Some GOP lawmakers defended the president as a newcomer to the national debate on gun control and claiming Trump didn’t mean what he said.

“He’s not a legal scholar,” North Carolina GOP Sen. Thom Tillis said. “I know you heard the words. I just don’t believe in my heart of hearts that’s exactly what he meant.”

“I don’t ever believe there’s a time in this country where due process can be dismissed, period,” Tillis added.

To some, like Senate Majority Whip John Cornyn of Texas, the meeting, broadcast live on television, encapsulated the feeling of being on one of the reality star-turned-president’s TV shows. Cornyn is sponsoring legislation intended to make the criminal background check system work better.

“I thought it was fascinating television,” Cornyn told the New York Times. “It was surreal to actually be there.”

As Trump repeatedly bucked Republican leaders on gun measures, Democrats seemed to want to reinforce his statements. 

“You saw the president clearly saying not once, not twice, not three times, but like 10 times, that he wanted to see a strong universal background check bill,” Sen. Amy Klobuchar of Minnesota told the Times. “He didn’t mince words about it. So I do not understand how then he could back away from that.”

Democratic Sen.
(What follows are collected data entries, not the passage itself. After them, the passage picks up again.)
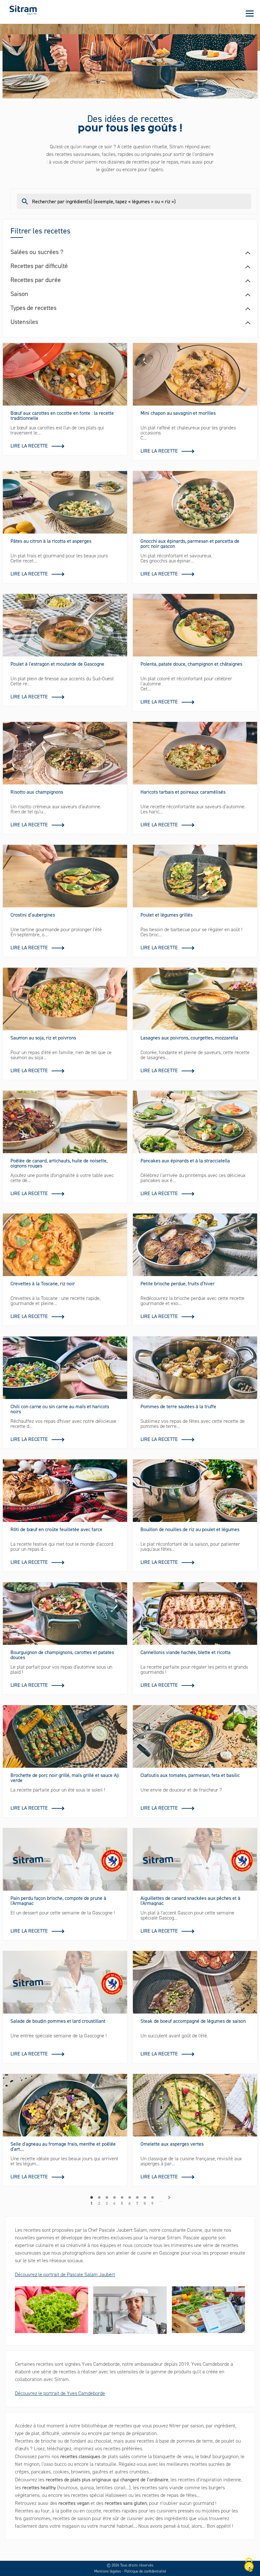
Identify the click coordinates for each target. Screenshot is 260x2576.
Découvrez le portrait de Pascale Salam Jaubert (65, 2274)
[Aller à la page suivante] (168, 2197)
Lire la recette (29, 445)
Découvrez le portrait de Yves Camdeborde (60, 2393)
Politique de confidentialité (145, 2571)
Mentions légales (107, 2571)
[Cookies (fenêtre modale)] (249, 2565)
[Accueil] (23, 9)
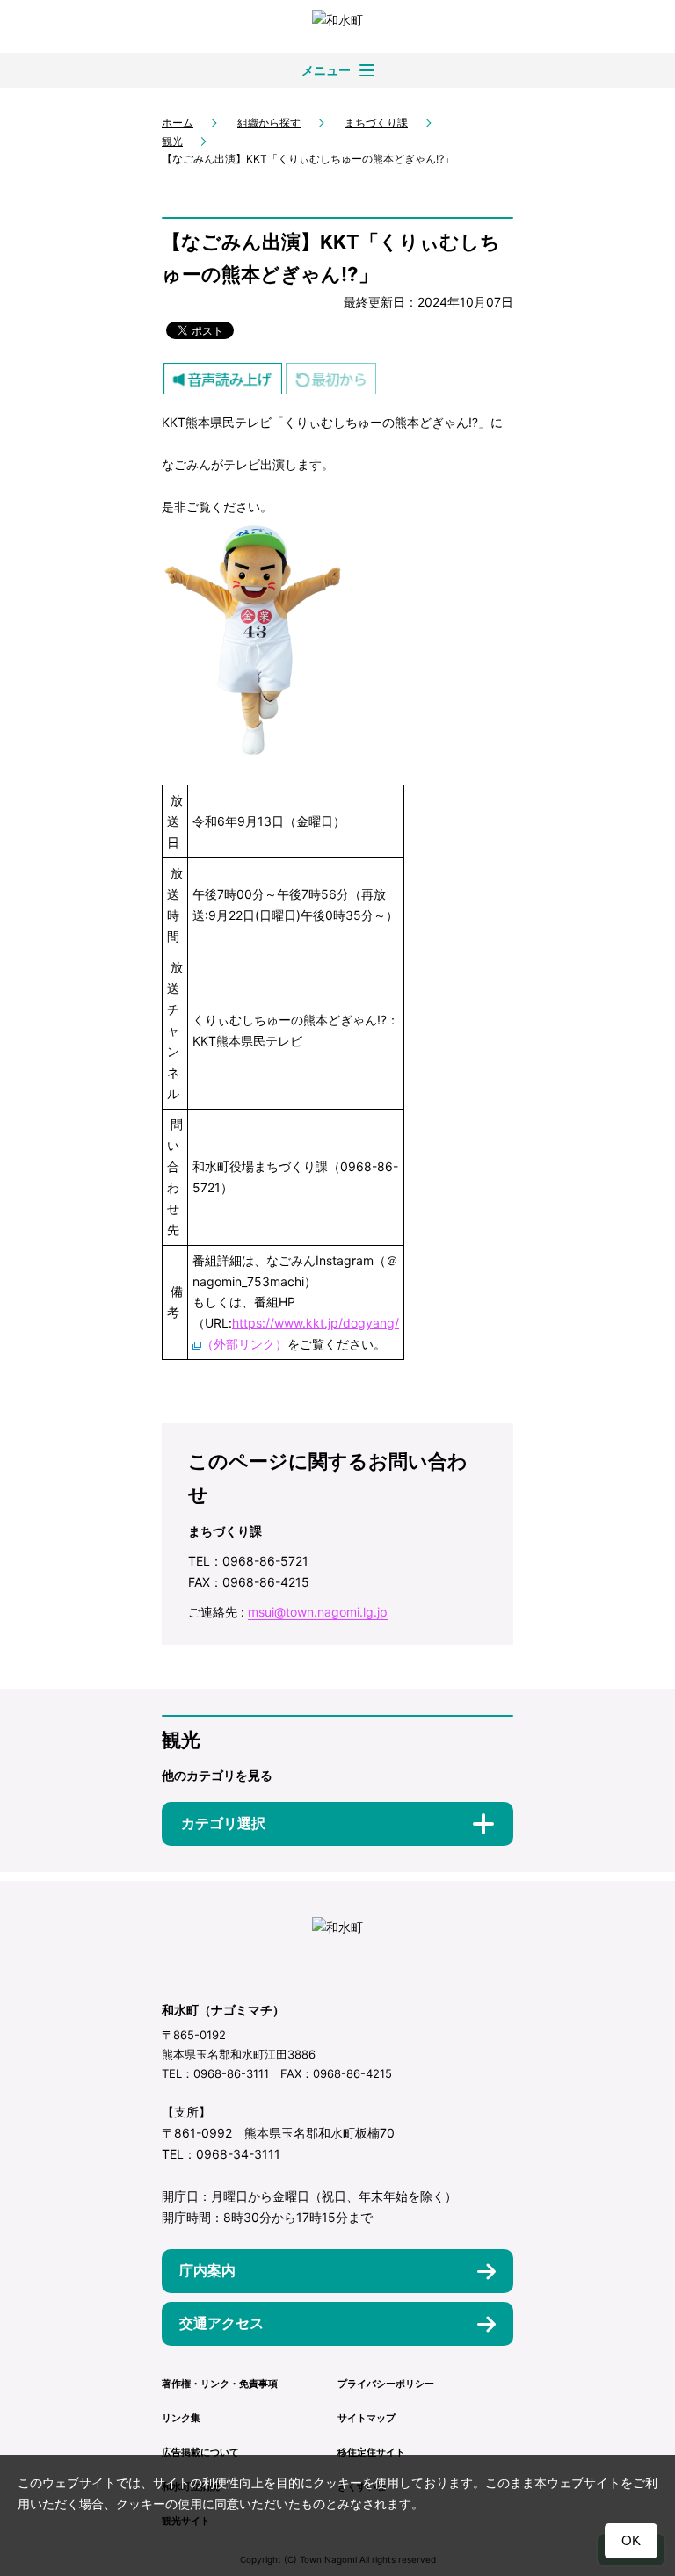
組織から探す (269, 122)
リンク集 (181, 2418)
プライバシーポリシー (386, 2383)
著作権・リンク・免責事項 (220, 2383)
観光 (172, 141)
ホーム (177, 122)
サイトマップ (367, 2418)
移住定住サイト (371, 2452)
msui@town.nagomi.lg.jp (318, 1611)
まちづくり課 (376, 122)
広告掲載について (200, 2452)
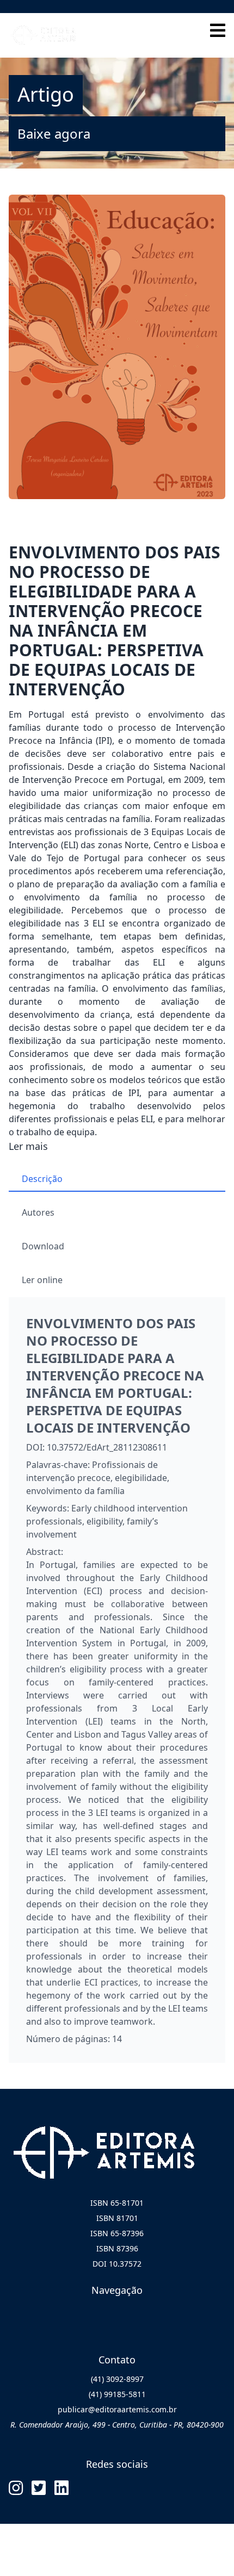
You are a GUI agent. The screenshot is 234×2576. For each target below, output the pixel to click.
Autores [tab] (38, 1212)
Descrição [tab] (42, 1179)
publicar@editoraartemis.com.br (117, 2409)
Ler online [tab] (42, 1280)
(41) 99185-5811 (117, 2394)
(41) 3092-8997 (117, 2379)
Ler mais (28, 1146)
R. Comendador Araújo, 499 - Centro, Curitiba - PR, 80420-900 (117, 2424)
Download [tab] (43, 1246)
Christopher S. Murphy of Connecticut, a leading gun control advocate on Capitol Hill, urged the administration to follow through on the president’s words Wednesday.

“The White House can now launch a lobbying campaign to get universal background checks passed, as the president promised in this meeting, or they can sit and do nothing,” Murphy said.

In a series of tweets Thursday morning, the president did not address the criticism Republicans levied against him after the meeting, instead saying it was “an honor” to host the bipartisan group of lawmakers.

“Many ideas, some good and some not so good, emerged from our bipartisan meeting on school safety yesterday at the White House,” Trump tweeted. “Background Checks a big part of conversation. Gun free zones are proven targets of killers. After many years, a bill should emerge. Respect 2nd Amendment!”